Stored data entries
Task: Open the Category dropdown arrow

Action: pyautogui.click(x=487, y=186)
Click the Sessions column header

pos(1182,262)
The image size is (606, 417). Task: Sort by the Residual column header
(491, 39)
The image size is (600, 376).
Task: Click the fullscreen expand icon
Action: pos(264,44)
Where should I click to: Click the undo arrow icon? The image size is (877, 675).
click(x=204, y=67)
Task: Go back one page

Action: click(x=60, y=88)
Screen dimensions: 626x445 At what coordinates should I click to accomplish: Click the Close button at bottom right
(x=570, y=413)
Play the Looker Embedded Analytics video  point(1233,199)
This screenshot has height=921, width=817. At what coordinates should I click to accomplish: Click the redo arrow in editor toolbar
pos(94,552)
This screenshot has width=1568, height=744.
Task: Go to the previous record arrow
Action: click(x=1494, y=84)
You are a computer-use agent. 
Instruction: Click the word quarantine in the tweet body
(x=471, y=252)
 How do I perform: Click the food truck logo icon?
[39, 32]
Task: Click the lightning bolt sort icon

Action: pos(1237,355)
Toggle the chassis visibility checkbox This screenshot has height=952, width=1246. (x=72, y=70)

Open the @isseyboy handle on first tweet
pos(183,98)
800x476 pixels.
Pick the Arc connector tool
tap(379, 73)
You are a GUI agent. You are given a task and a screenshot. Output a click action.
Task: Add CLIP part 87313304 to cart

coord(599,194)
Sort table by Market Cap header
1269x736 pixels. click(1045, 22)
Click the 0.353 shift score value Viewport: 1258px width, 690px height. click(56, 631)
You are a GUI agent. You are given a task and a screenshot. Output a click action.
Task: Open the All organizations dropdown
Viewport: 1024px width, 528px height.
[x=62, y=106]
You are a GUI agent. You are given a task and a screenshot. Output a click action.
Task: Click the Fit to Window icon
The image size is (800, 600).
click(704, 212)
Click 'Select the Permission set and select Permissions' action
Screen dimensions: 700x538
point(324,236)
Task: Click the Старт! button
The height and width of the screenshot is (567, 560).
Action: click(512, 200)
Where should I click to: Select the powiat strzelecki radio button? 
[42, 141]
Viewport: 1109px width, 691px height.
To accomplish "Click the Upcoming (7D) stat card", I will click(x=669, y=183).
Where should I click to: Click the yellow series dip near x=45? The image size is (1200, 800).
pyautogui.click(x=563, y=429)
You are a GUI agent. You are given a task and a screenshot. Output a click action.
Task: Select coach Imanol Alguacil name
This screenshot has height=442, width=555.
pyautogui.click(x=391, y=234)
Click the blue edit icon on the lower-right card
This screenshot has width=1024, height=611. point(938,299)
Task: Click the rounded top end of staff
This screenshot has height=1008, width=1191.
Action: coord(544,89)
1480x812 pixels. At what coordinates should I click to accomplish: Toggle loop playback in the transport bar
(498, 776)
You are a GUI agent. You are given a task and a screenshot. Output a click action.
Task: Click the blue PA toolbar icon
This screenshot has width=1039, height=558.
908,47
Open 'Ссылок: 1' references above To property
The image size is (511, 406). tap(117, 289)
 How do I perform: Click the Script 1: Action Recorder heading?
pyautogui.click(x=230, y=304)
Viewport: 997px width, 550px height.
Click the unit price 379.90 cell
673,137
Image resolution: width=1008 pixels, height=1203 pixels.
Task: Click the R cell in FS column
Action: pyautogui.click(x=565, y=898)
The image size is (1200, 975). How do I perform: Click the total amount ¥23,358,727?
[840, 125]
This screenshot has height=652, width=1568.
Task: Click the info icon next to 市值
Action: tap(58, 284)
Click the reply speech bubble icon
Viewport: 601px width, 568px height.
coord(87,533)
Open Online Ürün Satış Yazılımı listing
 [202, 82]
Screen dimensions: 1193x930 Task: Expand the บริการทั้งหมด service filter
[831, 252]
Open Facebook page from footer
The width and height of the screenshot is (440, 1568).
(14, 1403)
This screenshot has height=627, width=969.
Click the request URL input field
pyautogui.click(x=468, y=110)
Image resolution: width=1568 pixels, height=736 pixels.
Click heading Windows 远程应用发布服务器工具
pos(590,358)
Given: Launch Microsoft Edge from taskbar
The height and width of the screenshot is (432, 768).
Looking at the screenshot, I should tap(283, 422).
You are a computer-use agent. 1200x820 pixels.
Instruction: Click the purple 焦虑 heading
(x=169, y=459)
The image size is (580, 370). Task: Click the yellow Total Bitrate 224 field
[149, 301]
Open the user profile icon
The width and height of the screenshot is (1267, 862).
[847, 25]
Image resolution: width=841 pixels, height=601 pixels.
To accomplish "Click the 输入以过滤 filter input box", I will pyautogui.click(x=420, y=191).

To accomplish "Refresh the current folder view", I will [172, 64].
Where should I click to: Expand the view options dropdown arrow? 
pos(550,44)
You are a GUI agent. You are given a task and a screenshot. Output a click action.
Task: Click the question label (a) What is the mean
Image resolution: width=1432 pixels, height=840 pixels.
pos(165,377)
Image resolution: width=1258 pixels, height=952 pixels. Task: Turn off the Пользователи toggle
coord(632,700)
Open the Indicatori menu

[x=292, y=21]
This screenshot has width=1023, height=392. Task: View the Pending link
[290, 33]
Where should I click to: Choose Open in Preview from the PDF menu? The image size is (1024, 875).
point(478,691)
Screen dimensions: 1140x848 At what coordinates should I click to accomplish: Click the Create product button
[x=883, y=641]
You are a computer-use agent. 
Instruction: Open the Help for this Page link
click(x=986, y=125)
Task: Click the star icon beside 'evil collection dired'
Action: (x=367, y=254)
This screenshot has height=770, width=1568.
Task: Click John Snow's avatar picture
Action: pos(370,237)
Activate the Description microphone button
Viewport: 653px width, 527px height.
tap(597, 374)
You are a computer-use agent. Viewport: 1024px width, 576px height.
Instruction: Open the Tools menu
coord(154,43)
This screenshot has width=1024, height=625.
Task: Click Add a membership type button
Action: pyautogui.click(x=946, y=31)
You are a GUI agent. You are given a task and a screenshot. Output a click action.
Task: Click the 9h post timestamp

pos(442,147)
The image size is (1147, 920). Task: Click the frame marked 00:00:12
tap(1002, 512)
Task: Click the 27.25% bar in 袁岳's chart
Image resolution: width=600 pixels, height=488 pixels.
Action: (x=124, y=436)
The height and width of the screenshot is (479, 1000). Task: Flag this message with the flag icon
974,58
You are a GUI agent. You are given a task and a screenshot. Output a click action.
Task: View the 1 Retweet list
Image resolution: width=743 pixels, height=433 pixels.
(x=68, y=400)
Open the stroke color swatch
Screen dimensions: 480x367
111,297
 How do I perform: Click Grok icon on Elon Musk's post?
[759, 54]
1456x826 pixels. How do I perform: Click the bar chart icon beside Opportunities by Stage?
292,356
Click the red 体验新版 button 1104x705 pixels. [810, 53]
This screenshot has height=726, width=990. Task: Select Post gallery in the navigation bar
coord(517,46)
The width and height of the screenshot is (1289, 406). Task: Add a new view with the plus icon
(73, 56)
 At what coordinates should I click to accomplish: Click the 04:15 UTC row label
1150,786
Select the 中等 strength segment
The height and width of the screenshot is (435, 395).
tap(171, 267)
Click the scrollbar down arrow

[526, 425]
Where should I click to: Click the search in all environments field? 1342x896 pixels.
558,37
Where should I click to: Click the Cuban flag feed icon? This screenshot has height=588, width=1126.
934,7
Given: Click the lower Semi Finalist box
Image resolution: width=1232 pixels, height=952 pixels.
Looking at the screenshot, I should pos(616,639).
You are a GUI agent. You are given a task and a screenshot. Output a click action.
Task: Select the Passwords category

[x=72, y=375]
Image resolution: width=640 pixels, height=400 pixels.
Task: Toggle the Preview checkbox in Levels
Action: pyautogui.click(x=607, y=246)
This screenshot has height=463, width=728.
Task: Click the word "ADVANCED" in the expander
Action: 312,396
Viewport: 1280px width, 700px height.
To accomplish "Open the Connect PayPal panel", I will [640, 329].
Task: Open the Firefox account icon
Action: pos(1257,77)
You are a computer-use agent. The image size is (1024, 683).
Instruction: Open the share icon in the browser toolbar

-- Task requirements --
What you give back should be exactly the lines of the data above from the line with "Activate the Description microphone button" through the line with "You are a computer-use agent. Viewport: 1024px", both of those included, and nothing more.

-- Output for this exercise --
Activate the Description microphone button
Viewport: 653px width, 527px height.
tap(597, 374)
You are a computer-use agent. Viewport: 1024px width, 576px height.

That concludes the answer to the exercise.